Schulleiter Peter Hoffmann spricht mit ehemaligen Schülern über ihren Werdegang
Dann bittet Schulleiter Hoffmann einige (ehemalige) Schülerinnen und Schüler auf die Bühne. Sie alle haben verschiedene Wege gewählt und erzählen von ihrem Werdegang. Janika Martin berichtet von ihrer mehrwöchigen Reise mit Erasmus Plus – ein Austauschprogramm der Europäischen Union für Studierende und Azubis – nach Polen, Matu Lampe holte über das Programm Berufsschule Plus während seiner Ausbildung zum Bauzeichner sein Abitur nach. „Viele Kurse waren abends, ab und zu musste ich am Samstag eine Schulaufgabe schreiben“, erzählt er. Aber mit Feiertagen und Schulferien sei das machbar gewesen. Mittlerweile hat Lampe einen Masterabschluss und arbeitet bei einem Bauunternehmen in München.

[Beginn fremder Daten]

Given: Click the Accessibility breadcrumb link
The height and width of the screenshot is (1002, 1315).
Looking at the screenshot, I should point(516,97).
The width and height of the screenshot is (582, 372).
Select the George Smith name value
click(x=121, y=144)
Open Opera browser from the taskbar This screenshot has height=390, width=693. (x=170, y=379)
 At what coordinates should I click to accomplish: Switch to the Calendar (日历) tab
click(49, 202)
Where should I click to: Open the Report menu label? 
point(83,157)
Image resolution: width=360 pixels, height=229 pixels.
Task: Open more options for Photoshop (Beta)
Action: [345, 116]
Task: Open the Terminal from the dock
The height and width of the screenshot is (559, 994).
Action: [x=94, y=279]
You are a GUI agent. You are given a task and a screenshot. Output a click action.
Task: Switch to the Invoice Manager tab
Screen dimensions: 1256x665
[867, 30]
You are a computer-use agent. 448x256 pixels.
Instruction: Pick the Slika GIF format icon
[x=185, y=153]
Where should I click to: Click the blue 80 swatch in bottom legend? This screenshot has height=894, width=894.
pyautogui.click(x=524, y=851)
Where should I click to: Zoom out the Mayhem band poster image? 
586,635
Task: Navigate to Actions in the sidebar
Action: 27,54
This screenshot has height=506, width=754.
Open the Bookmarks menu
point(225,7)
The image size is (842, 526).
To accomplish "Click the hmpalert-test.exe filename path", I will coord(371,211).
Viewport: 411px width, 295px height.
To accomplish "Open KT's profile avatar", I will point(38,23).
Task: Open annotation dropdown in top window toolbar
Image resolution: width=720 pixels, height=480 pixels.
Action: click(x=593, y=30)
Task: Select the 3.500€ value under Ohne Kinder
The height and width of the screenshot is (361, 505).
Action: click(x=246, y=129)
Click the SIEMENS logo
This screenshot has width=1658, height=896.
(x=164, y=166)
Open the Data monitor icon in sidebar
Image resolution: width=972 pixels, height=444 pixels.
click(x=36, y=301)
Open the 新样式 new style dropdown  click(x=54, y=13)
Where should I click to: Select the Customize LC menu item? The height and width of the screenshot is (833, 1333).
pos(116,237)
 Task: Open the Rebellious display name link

Christian Wild, der vor 30 Jahren bei BSH eine Ausbildung zum Industriemechaniker begann, ist mittlerweile Produktionsleiter im Dillinger Werk. „Ich lerne heute mehr als damals, ich war eher einer der fauleren Sorte“, erzählt er und lacht. Seine Tochter hat in diesem Jahr eine Ausbildung zur Mechatronikerin begonnen. Natürlich besucht auch sie nun die Staatliche Berufsschule Lauingen, 30 Jahre nach ihrem Vater.